Ailenin Korunması ve Kadına Karşı Şiddetin Önlenmesine Dair 6284 Sayılı Kanunu, madde madde ezberlemişsiniz...

Neyi imzaladığımı bilmediğim için ezberledim. Bana bir şeyler imzalatılıyor sürekli ama bilmiyorum ne imzaladığımı. İnternette araştırmıştım. Çekmeköy’de emniyet müdürü ile bununla ilgili aramızda tartışma çıkmıştı. Tedbir kararında 200 metre yaklaşamaz diyor, “Ben bunu bir araştırayım, size döneyim” demişti. Kararda 200 metre yazmıyor diye bakmak istedi ama adam dibimde o sırada!

Yakup Kara’nın tutuklanması hayatınızı değiştirdi mi?

Çalışabiliyorum. Serbestken evden dışarı çıkamıyorduk. Dört çocuğuma da bakıyorum. Hepsi okula gidiyor. 24 Mart’ta görülecek ilk duruşmada serbest kalmasa bile Haziran ayında af olacağı söyleniyor, o zaman yattığı süre göz önüne alınarak dışarı çıkabilir. Tanık Koruma Kanunu kapsamında kimlik bilgilerimin değiştirilmesini asla kabul etmem. Benim ve çocuklarımın birden hayatı mı değişsin? Beş kişinin hayatının değişmesi çözüm mü? Çok saçma geliyor bana. Beş kişinin hayatını alt üst etmek yerine bir kişi engellensin, daha mantıklı değil mi? Serbest kalınca yine musallat olacağına hiç şüphem yok.

Sağlık durumunuz nasıl?

Fizik tedaviye gidiyorum. Sağ tarafımda yüzde 40 his kaybı vardı. Hâlâ da var. Daha iyiyim ama...

Haberin Devamı

Şiddete maruz kalan hemcinslerinize son olarak ne söylemek istersiniz?

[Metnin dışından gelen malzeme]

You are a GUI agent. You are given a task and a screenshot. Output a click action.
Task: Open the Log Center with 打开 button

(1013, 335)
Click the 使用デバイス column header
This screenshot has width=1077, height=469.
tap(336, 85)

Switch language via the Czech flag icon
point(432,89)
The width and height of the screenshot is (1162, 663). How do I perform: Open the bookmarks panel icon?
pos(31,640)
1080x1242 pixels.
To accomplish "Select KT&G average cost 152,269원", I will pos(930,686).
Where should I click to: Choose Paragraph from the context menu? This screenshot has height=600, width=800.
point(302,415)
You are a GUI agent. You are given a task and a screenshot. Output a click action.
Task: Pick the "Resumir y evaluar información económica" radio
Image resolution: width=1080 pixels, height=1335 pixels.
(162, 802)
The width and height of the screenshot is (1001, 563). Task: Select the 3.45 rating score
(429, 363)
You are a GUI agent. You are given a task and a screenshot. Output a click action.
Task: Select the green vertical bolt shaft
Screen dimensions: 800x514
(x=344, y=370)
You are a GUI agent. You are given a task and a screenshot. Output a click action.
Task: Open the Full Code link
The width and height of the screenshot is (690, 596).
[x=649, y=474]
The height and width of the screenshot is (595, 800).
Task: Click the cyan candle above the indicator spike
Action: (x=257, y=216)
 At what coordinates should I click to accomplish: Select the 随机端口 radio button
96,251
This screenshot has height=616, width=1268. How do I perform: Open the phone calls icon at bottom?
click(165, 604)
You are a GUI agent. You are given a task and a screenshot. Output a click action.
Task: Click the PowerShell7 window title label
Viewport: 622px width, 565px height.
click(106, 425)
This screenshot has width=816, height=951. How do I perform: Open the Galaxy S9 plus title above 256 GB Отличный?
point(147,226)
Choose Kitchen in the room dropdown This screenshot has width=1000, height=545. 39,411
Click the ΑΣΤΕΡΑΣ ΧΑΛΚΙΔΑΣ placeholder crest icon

Kesinlikle korkmasınlar. Korkmak çare değil. Sessiz kalmak da çözüm değil. Ağlayıp sızlayacak vaktim yok, mücadele etmem lazım. Eve kapanıp saatlerce ağlayabilirdim. Ancak ağlayarak geçirdiğim o gün, hayatım için mücadele ettiğim son gün belki de.